Proust accomplit le miracle de dévoiler le squelette de ce corps social, de faire passer ce monde de l’état gazeux à l’état solide-ce que la physique nomme joliment une « sublimation inverse ». Sur du vide, il bâtit du plein : la littérature, c’est-à-dire « la vie enfin découverte et éclaircie, la seule vie par conséquent pleinement vécue”. Si les salons mondains demeurent de pures constructions sans fondements, ils débouchent néanmoins sur cette cathédrale qu’est La Recherche.
Si Murat semble être un nom lourd à porter, Proust, passionné d’onomastique, a cette capacité jubilatoire de créer une poétique des noms propres, que Roland Barthes qualifie de « forme linguistique de la réminiscence ». Cette identité gigogne peut se multiplier à l’infini ; les noms deviennent des tiroirs, des accordéons dont l’écrivain joue à merveille. Le nom, souligne Laure Murat, n’est qu’un apparat de plus, un piège que Proust tend au lecteur. Ainsi, le duc de Brabant, le prince d’Oléron et le prince de Viareggio ne sont qu’une seule et même personne connue sous le nom de baron de Charlus. De même, “Le Temps retrouvé” nous révèle que la nouvelle princesse de Guermantes n’est autre que… Madame Verdurin, son antithèse, veuve et remariée. Si les noms sont démonétisés, la littérature ne l’est pas, qui permet de donner corps à une réalité floue, agissant comme une “mise au point”.

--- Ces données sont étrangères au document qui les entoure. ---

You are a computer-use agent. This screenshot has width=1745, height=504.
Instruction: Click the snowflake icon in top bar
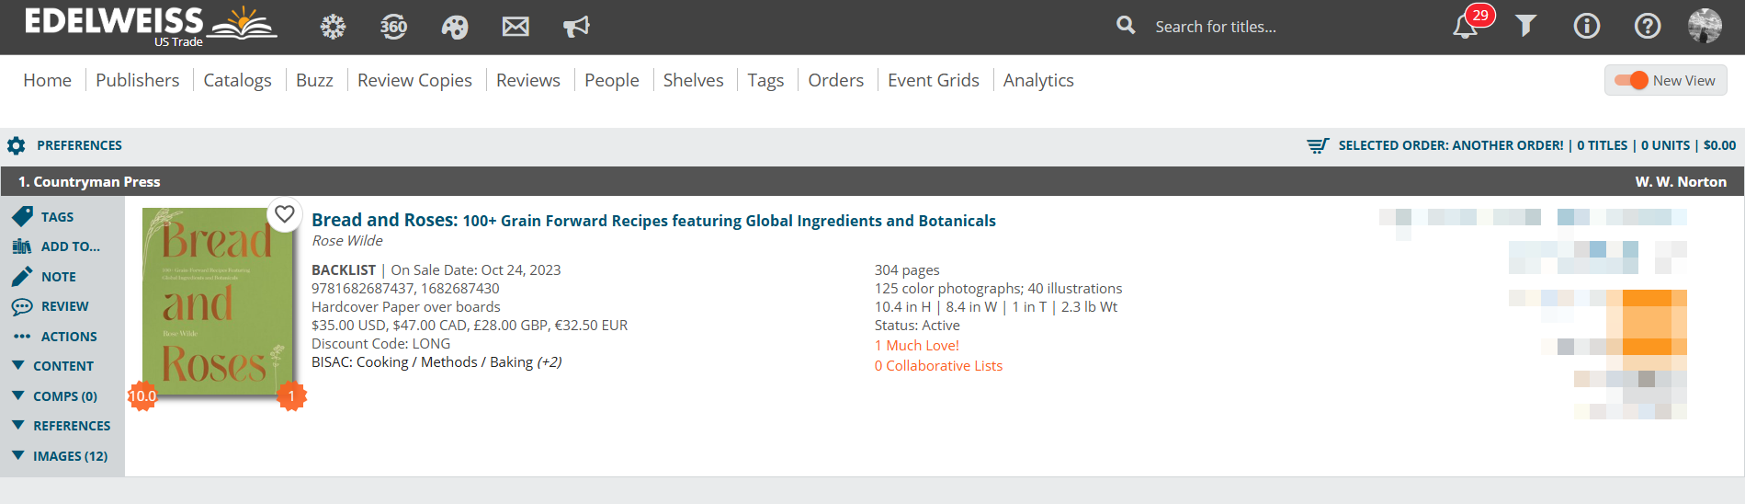point(333,27)
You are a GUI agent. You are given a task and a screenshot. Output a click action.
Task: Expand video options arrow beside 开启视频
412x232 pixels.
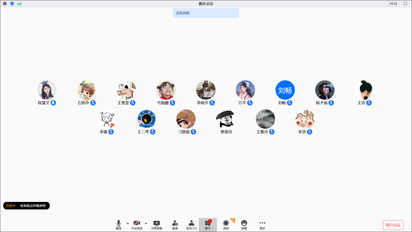[x=146, y=223]
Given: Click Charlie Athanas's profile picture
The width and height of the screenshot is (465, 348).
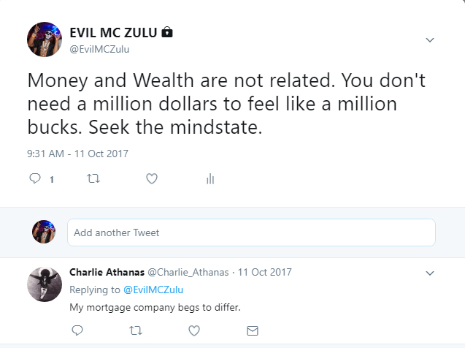Looking at the screenshot, I should pos(44,283).
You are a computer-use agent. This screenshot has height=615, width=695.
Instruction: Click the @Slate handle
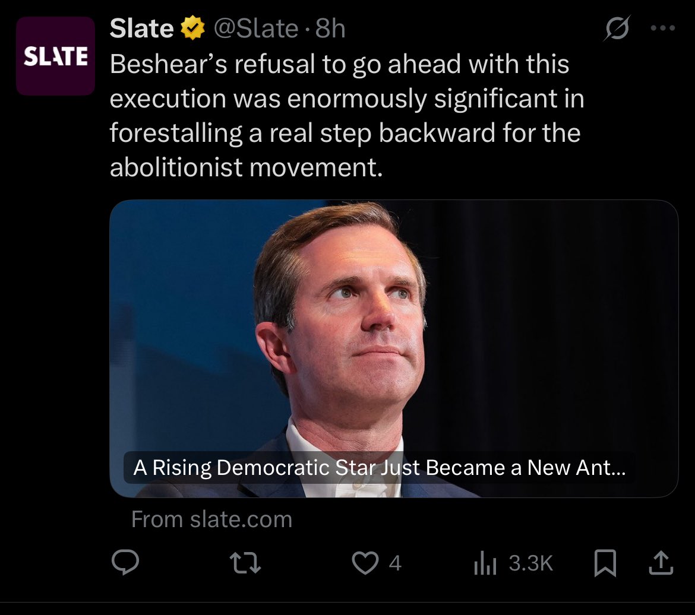point(256,29)
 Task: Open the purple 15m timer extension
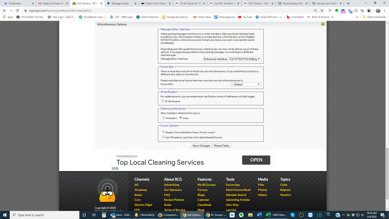tap(343, 10)

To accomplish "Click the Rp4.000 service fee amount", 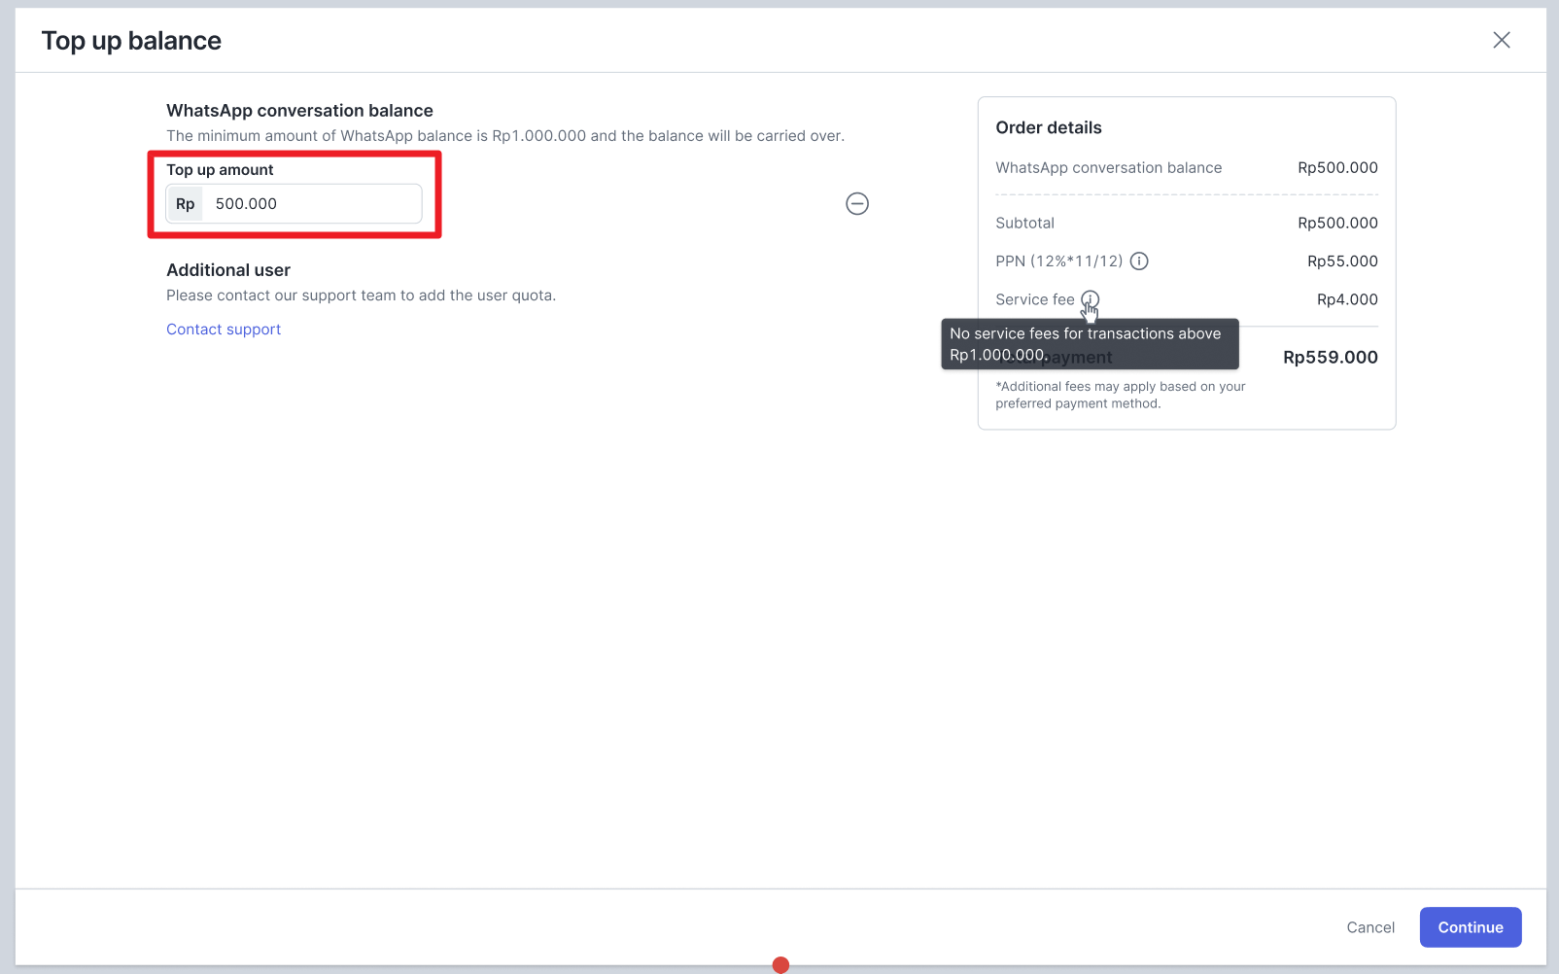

Quelques années après sa lecture de l’oeuvre, Laure Murat accomplit un geste impensable pour les personnages proustiens murés dans la clandestinité : révéler au grand jour son homosexualité. Une révélation qui entraîne un rejet violent de sa mère, une mère froide, à laquelle l’autrice n’a “pas accès”. Une mère qu’elle veut rendre au “flot mouvant de l’existence”, à qui elle veut à son tour « donner la vie ». La rencontre entre elles ne se fera pas mais du moins Laure Murat sortira-t-elle du secret que partagent Charlus et Morel, Saint-Loup et peut-être Albertine. La vision de l’érotisme chez Proust est terriblement déceptive. Il s’intéresse moins à l’amour qu’à la jalousie comme puissant vecteur de fantasmes, comme une “machine à délirer”, une projection de rêves ouvrant de grands possibles littéraires telle la lanterne magique de l’enfance. Dans le cas des amours illicites, la honte et le silence sont plus partagés que le plaisir. Si Proust a fait l’objet de controverses dans sa représentation des « invertis » qui en fait presque le prototype de l’homosexuel honteux, il n’en a pas moins permis, selon l’expression de Laure Murat, d' »universaliser le sujet minoritaire”. A partir de “Sodome et Gomorrhe” et de la célèbre scène entre le baron de Charlus et Jupien, les personnages les moins soupçonnables sortent peu à peu du placard et, comme le note Charles Dantzig, on arrive à un extrême “inverse” où tout le monde ou presque « en est ».
C’est donc une véritable émancipation littéraire que Proust a permis à Laure Murat. Une libération par la lecture active aux pouvoirs réconciliateurs non seulement avec le temps mais avec le “roman des origines”. Dans une prose précise, personnelle et documentée, elle nous fait part de ses recherches presque obsessionnelles autour de l’univers proustien, dans les archives de la police ou les albums de famille. On reconnaît les grands auteurs aux exégèses qu’ils suscitent. Comme Artaud, Céline et quelques autres de ses contemporains, Proust a donné lieu à des thèses et essais multiples et régulièrement passionnants. Quand on écrit sur ces auteurs, ils écrivent également sur vous, poussent à explorer des pans intimes qui resteraient autrement dans l’ombre. Peut-être est-ce cela, au final, qu’on nomme sublimation inverse.